Author: Henrik Kniberg
Publisher: Pragmatic Bookshelf
Aimed at: Agile developers and project managers
Pros: Interesting and practical in words and pictures
Reviewed by: Andrew Johnson
This book has the subtitle "Managing Large-Scale Projects with Kanban" and focuses on a single project.
If the title of this book sounds familiar, you may already have come across the author's book "Scrum and XP from the Trenches" which provides an account of how one Swedish company implemented Scrum and XP with a team of approximately 40 people. In this book Henrik Kniberg details the experiences of the Swedish police as they implement a new digital investigation system, a project that combined XP, Scrum, and Kanban in a 60-person project.
The new system is called PUST (Polisens mobila UtredningsSTöd) which can be translated as Police Mobile Investigative Support and the basic ideas is to equip every police car with a small laptop, a mobile Internet application and a web app to handle collection of all the information that previously would have required a lot of paperwork to be filed.

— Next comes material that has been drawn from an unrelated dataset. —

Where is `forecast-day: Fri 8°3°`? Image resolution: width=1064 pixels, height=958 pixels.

PUST was rolled out nationwide in Sweden in April 2011 to a great deal of media attention for the fact that petty crimes can now be processed six times faster and police can send more time in the field and less time at the station. This book looks at the work that went to getting the project up and running and scaling it from from a pilot project in a single region with a few users to a nationwide system capable of adding new functionality.
This sounds like an interesting project. Yes - but discovering how group of sixty developers worked together on it is even more fascinating.

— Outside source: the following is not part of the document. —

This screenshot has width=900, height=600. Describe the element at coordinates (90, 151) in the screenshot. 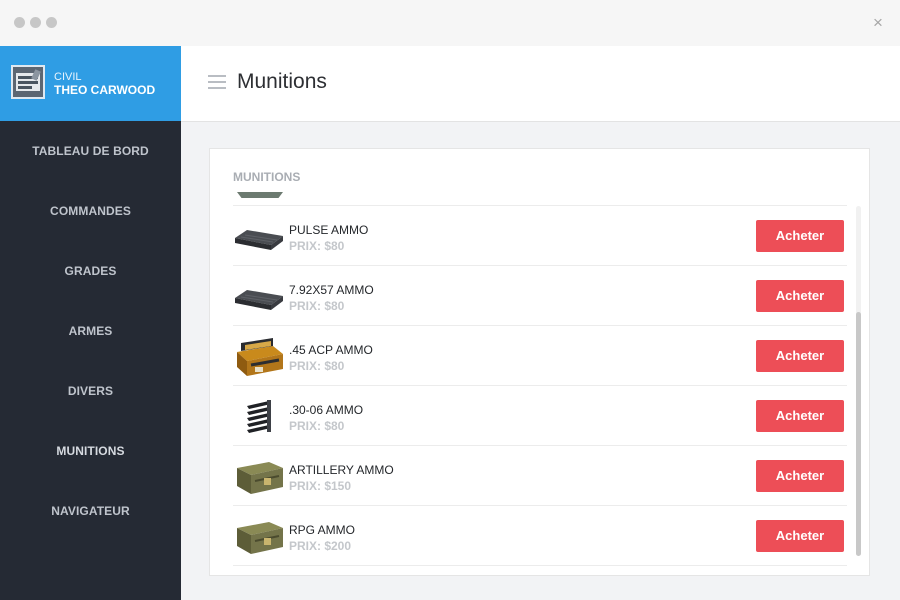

This is a book in which a lot of information is presented in pictures. The first part of the book, which is about the progress of the project includes many photographs to give the reader a sense of being on the inside. The second part, which goes into the detail of the practices, uses diagrams and cartoons. This is highly appropriate for a book on "Kanban" which, as explained on page 112, is a Japenese word that means "visual card" (or sign).
Part I starts by looking at customer engagement and team structure. Then in Chapter 3 the notion of the daily "cocktail party" is introduced - referring to short meetings at which people interact, standing up in small groups to plan what to do next. Handling bugs, testing, cross-team synchronization and version control are topics that are all covered in the subsequent chapters.

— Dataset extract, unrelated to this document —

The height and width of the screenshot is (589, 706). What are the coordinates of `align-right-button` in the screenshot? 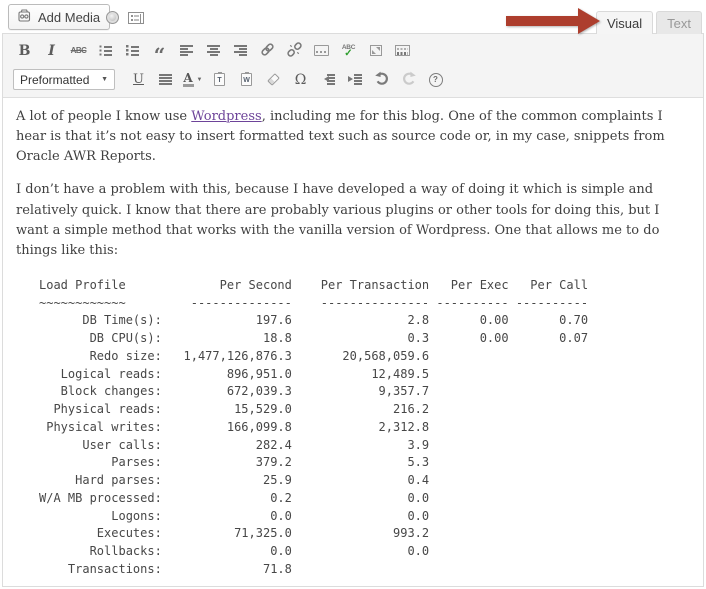 It's located at (240, 51).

Chapter 4 on to the Project board and this is where you first meet Kanban in this book and may require you to come up to speed with this idea before you read on.
The book starts out assuming you are already familiar with Agile and Lean methodology in general and Scrum, XP and Kanban in particular. If you are not then you should either pick up another of Henrik Kniberg's book, Kanban and Scrum - Making the Most of Both or turn to Chapter 17 of this book, "Agile and Lean in a Nutshell".
Chapter 17 marks the start of Part II of the book. "A Closer Look at the Techniques" which is an introduction to Agile and Lean which expands on the practices in Part I. Another way to read this volume, and one that will suit anyone who isn't already familiar with Scrum, XP and Kanban is to read Part II and then turn back to Part I for practical examples.
Whichever way round you read it there's a lot of pragmatic advice presented in a readable and well-illustrated manner.
Recommended if you enjoy reading about other people's experiences and how they tackled the same challenges you might be facing on a day-to-day basis.